TO-DO LIST
• a. Reproduce the course descriptions word for word from "Each student will" to "in Asian law.".
• b. Answer these questions from the course descriptions:
(i) How long is the precis each student presents in the Asian law seminar?
(ii) How many credit hours does the seminar on China carry?
(iii) Over how many years has China gone from one of the most isolated countries to a major player in international affairs?
• c. List every topic that the course descriptions say the Asian law seminar will include.

International Law / Area Studies
J.D. Seminar (cross-listed) | 3 credit hours
This is a research seminar in which students will present their current research on Asian law and policy at the end of seminar classes where we consider the various areas of law and development which have led to the economic dynamism of the Asia-Pacific region. The impact of the Asia-Pacific region on the world market and global economic activity is substantial and continues to grow. In addition, the conspicuous success and some spectacular failures of Asian nations in legal and economic development have prompted suggestions that the experience of these nations may provide models (both positive and negative) for other developing countries and regions. The seminar will explore--in connection with the role of law and legal institutions--the interaction of social change, economic growth, and legal development in East and Southeast Asia. Specific topics will depend on the research interests of the participants, but will include capital formation, financial regulation, transnational trade and investment, intellectual property, land reform, environmental protection, worker protection, human rights, and similar private and public law issues. The first few classes will introduce elements of development economics relevant to law and development.
Each student will also prepare a substantial academic work of publishable quality and present a 20-30 minute precis of it to the seminar. The student papers are expected to meet or preferably to exceed the requirements of the typical research paper in scope, depth, and quality. Guest speakers may present some classes separately or together with the instructor.
Recommended: Comparative Law (or the equivalent Comparative Law: Legal Systems in Transition) or any course in Asian law.
J.D. Seminar (cross-listed) | 2-3 credit hours
Over the past forty years, China has gone from one of the most isolated countries in the world to a major player in international affairs, a leading exporter, and a much more influential voice on regional security matters. Yet even with the rapid economic growth and increased influence that China has achieved over the past several decades, it maintains an ambivalent attitude towards many key aspects of international law and the architecture of global order. This class will explore China’s ambivalent engagement with international law in the context of its increasing prominence as an emerging power, and will in particular look to address the question of how China might adapt to the existing world order, and the ways in which it might look to influence its evolution. The class will cover a range of issues, including China’s membership in the WTO; its engagement with the international human rights regime; China’s approach to international cooperation on issues like global warming and nuclear non-proliferation; and international law aspects of the dispute over the South China Sea; among others.

ENTRIES SUPPLIED
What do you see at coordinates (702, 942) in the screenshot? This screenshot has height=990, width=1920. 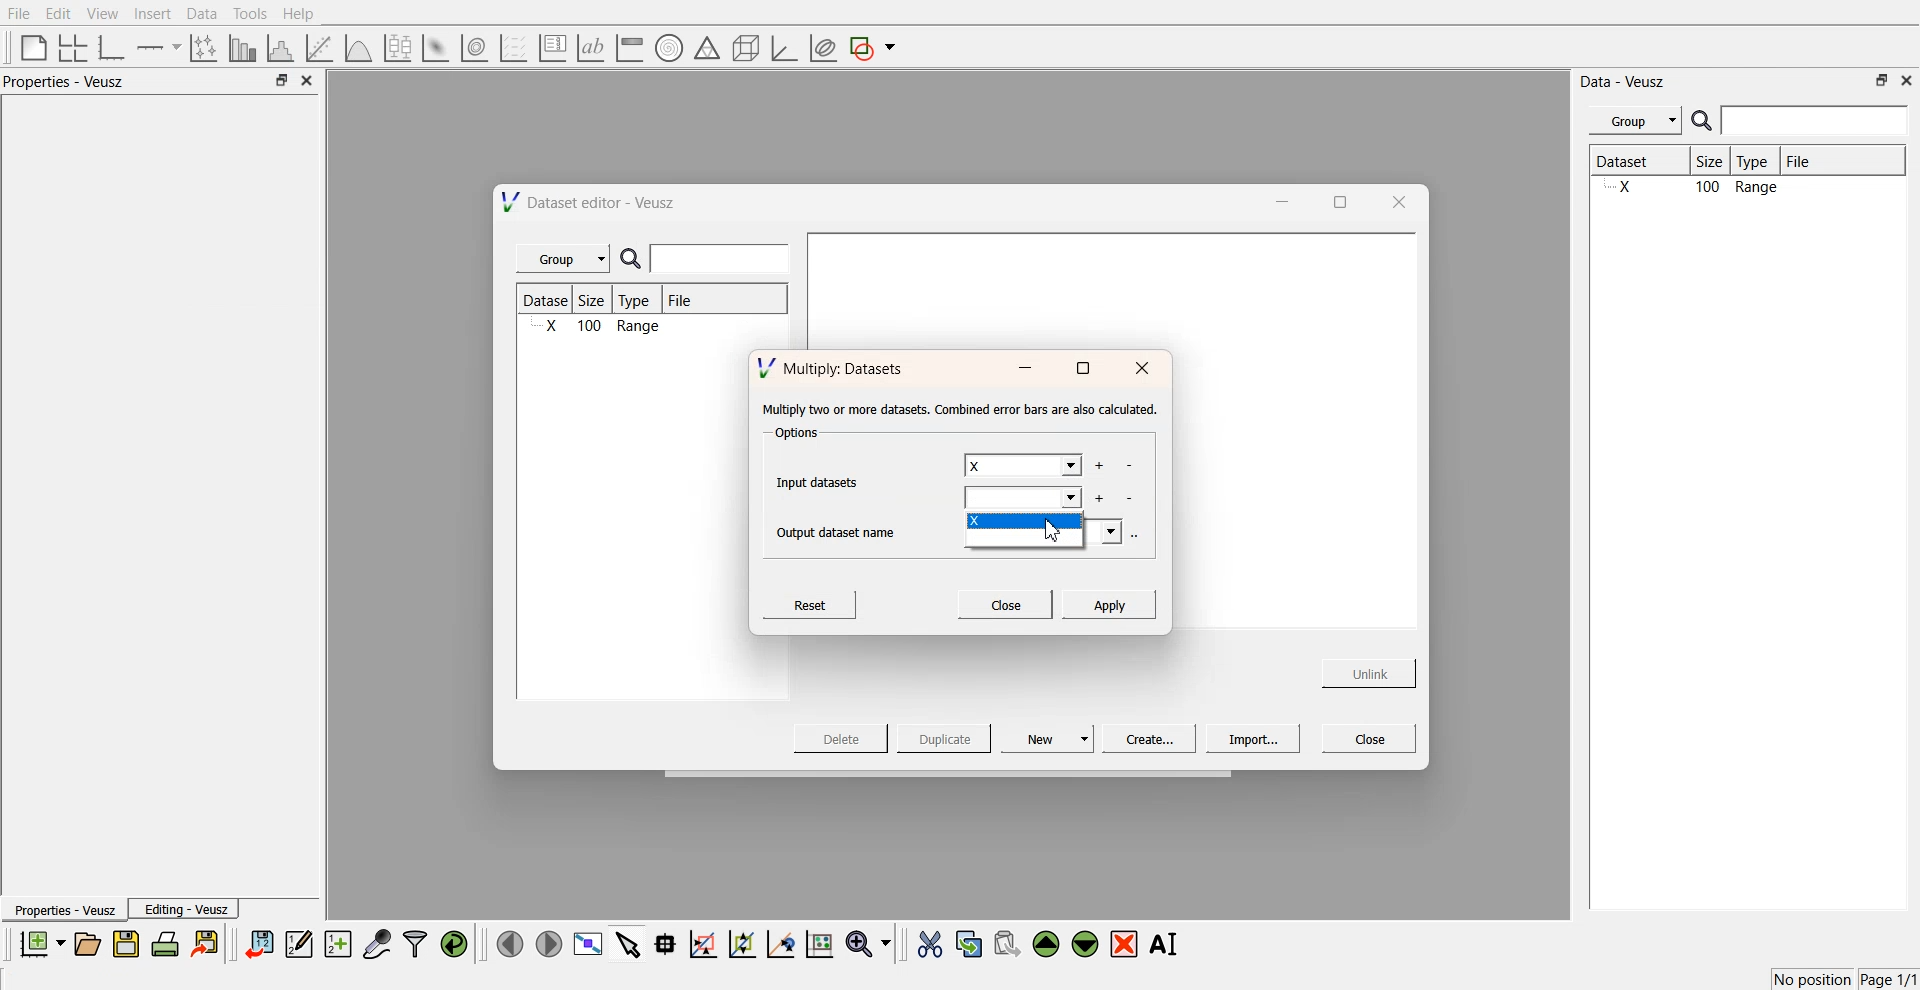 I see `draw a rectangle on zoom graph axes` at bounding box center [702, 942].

* * *

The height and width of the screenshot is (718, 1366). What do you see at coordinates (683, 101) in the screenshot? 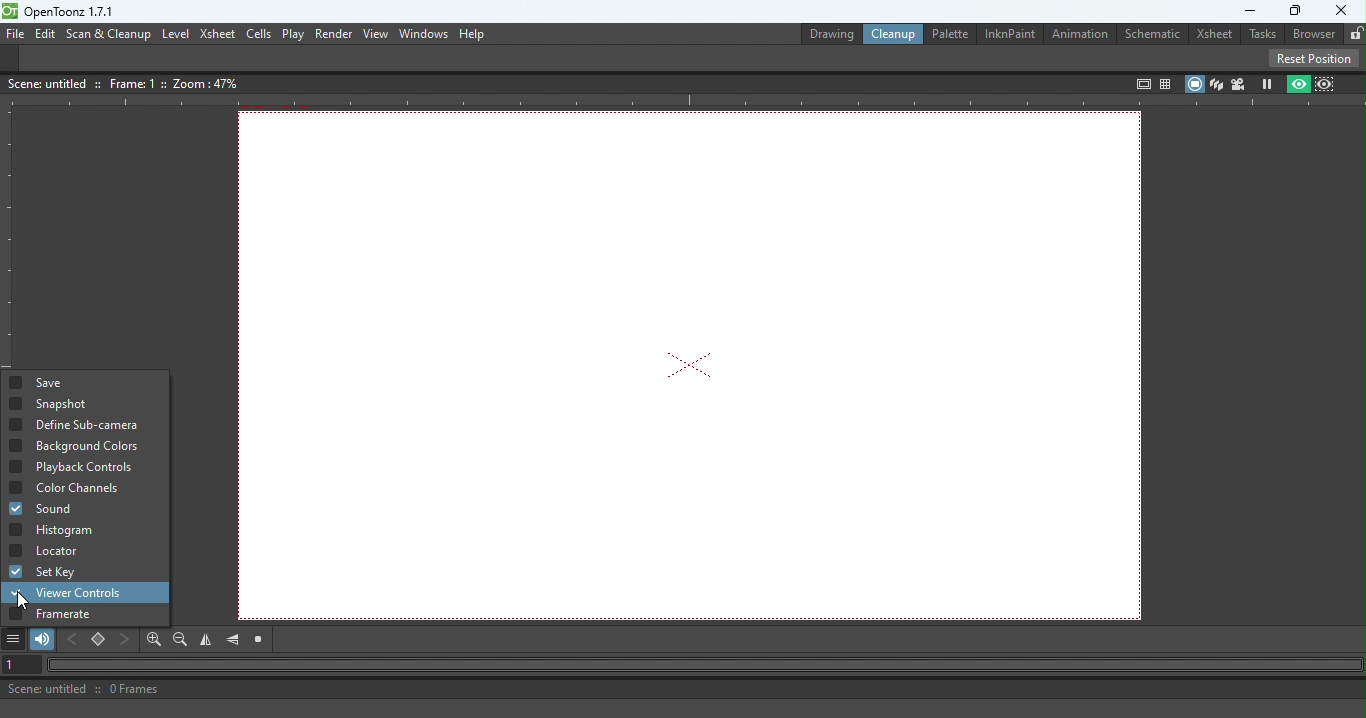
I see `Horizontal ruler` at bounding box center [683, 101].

RESPONSES IN ORDER
• a.
Each student will also prepare a substantial academic work of publishable quality and present a 20-30 minute precis of it to the seminar. The student papers are expected to meet or preferably to exceed the requirements of the typical research paper in scope, depth, and quality. Guest speakers may present some classes separately or together with the instructor.
Recommended: Comparative Law (or the equivalent Comparative Law: Legal Systems in Transition) or any course in Asian law.

• b.
(i) 20-30 minutes
(ii) 2-3 credit hours
(iii) Forty years

• c. capital formation, financial regulation, transnational trade and investment, intellectual property, land reform, environmental protection, worker protection, human rights